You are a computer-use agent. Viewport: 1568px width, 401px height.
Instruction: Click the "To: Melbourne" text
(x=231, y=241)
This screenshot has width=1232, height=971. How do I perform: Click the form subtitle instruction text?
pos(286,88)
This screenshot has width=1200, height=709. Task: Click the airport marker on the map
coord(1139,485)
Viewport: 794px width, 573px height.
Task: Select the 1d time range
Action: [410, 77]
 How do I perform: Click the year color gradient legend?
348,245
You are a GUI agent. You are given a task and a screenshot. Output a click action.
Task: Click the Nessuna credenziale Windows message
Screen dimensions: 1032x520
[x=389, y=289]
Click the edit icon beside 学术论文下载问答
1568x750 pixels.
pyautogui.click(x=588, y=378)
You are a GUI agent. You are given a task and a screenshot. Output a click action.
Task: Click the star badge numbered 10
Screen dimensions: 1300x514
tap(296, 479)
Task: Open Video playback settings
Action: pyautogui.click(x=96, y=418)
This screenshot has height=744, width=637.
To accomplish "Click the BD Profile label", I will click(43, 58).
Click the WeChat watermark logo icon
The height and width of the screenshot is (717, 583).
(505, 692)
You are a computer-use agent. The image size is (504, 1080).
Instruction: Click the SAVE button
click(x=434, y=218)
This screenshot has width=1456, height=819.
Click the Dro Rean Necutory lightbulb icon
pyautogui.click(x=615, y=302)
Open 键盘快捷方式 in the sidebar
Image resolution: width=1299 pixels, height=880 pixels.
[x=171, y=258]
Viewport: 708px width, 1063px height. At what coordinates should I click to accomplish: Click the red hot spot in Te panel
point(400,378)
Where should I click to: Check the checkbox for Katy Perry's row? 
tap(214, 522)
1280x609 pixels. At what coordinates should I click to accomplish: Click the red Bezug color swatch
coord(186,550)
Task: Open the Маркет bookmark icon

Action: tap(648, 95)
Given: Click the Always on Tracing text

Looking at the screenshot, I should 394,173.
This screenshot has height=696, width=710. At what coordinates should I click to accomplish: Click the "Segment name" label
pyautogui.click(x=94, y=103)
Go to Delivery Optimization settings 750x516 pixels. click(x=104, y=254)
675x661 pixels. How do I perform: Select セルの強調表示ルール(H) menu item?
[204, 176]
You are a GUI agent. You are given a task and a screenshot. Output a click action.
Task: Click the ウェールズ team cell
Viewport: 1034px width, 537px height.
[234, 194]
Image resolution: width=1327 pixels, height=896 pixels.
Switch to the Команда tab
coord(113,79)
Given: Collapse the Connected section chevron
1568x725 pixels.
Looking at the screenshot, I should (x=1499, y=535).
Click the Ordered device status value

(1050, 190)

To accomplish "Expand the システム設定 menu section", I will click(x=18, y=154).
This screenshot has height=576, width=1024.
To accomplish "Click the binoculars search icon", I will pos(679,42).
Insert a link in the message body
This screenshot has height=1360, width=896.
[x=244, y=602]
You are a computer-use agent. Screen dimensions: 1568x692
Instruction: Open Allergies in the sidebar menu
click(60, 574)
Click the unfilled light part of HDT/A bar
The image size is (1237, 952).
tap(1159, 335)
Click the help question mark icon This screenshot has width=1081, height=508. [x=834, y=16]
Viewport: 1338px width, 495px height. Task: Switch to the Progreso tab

◇ ◇ ◇

> [TASK PROMPT] Copy the data above. Keep each line exact.

> [SOLUTION TO THIS EXERCISE]
You are a computer-use agent. Viewport: 1568px width, 401px height.
Instruction: Click the "To: Melbourne" text
(x=231, y=241)
This screenshot has width=1232, height=971. How do I perform: Click the form subtitle instruction text?
pos(286,88)
This screenshot has width=1200, height=709. Task: Click the airport marker on the map
coord(1139,485)
Viewport: 794px width, 573px height.
Task: Select the 1d time range
Action: [410, 77]
 How do I perform: Click the year color gradient legend?
348,245
You are a GUI agent. You are given a task and a screenshot. Output a click action.
Task: Click the Nessuna credenziale Windows message
Screen dimensions: 1032x520
[x=389, y=289]
Click the edit icon beside 学术论文下载问答
1568x750 pixels.
pyautogui.click(x=588, y=378)
You are a GUI agent. You are given a task and a screenshot. Output a click action.
Task: Click the star badge numbered 10
Screen dimensions: 1300x514
tap(296, 479)
Task: Open Video playback settings
Action: pyautogui.click(x=96, y=418)
This screenshot has height=744, width=637.
To accomplish "Click the BD Profile label", I will click(43, 58).
Click the WeChat watermark logo icon
The height and width of the screenshot is (717, 583).
(505, 692)
You are a computer-use agent. The image size is (504, 1080).
Instruction: Click the SAVE button
click(x=434, y=218)
This screenshot has width=1456, height=819.
Click the Dro Rean Necutory lightbulb icon
pyautogui.click(x=615, y=302)
Open 键盘快捷方式 in the sidebar
Image resolution: width=1299 pixels, height=880 pixels.
[x=171, y=258]
Viewport: 708px width, 1063px height. At what coordinates should I click to accomplish: Click the red hot spot in Te panel
point(400,378)
Where should I click to: Check the checkbox for Katy Perry's row? 
tap(214, 522)
1280x609 pixels. At what coordinates should I click to accomplish: Click the red Bezug color swatch
coord(186,550)
Task: Open the Маркет bookmark icon

Action: tap(648, 95)
Given: Click the Always on Tracing text

Looking at the screenshot, I should 394,173.
This screenshot has height=696, width=710. At what coordinates should I click to accomplish: Click the "Segment name" label
pyautogui.click(x=94, y=103)
Go to Delivery Optimization settings 750x516 pixels. click(x=104, y=254)
675x661 pixels. How do I perform: Select セルの強調表示ルール(H) menu item?
[204, 176]
You are a GUI agent. You are given a task and a screenshot. Output a click action.
Task: Click the ウェールズ team cell
Viewport: 1034px width, 537px height.
[234, 194]
Image resolution: width=1327 pixels, height=896 pixels.
Switch to the Команда tab
coord(113,79)
Given: Collapse the Connected section chevron
1568x725 pixels.
Looking at the screenshot, I should (x=1499, y=535).
Click the Ordered device status value

(1050, 190)

To accomplish "Expand the システム設定 menu section", I will click(x=18, y=154).
This screenshot has height=576, width=1024.
To accomplish "Click the binoculars search icon", I will pos(679,42).
Insert a link in the message body
This screenshot has height=1360, width=896.
[x=244, y=602]
You are a computer-use agent. Screen dimensions: 1568x692
Instruction: Open Allergies in the sidebar menu
click(60, 574)
Click the unfilled light part of HDT/A bar
The image size is (1237, 952).
tap(1159, 335)
Click the help question mark icon This screenshot has width=1081, height=508. [x=834, y=16]
Viewport: 1338px width, 495px height. Task: Switch to the Progreso tab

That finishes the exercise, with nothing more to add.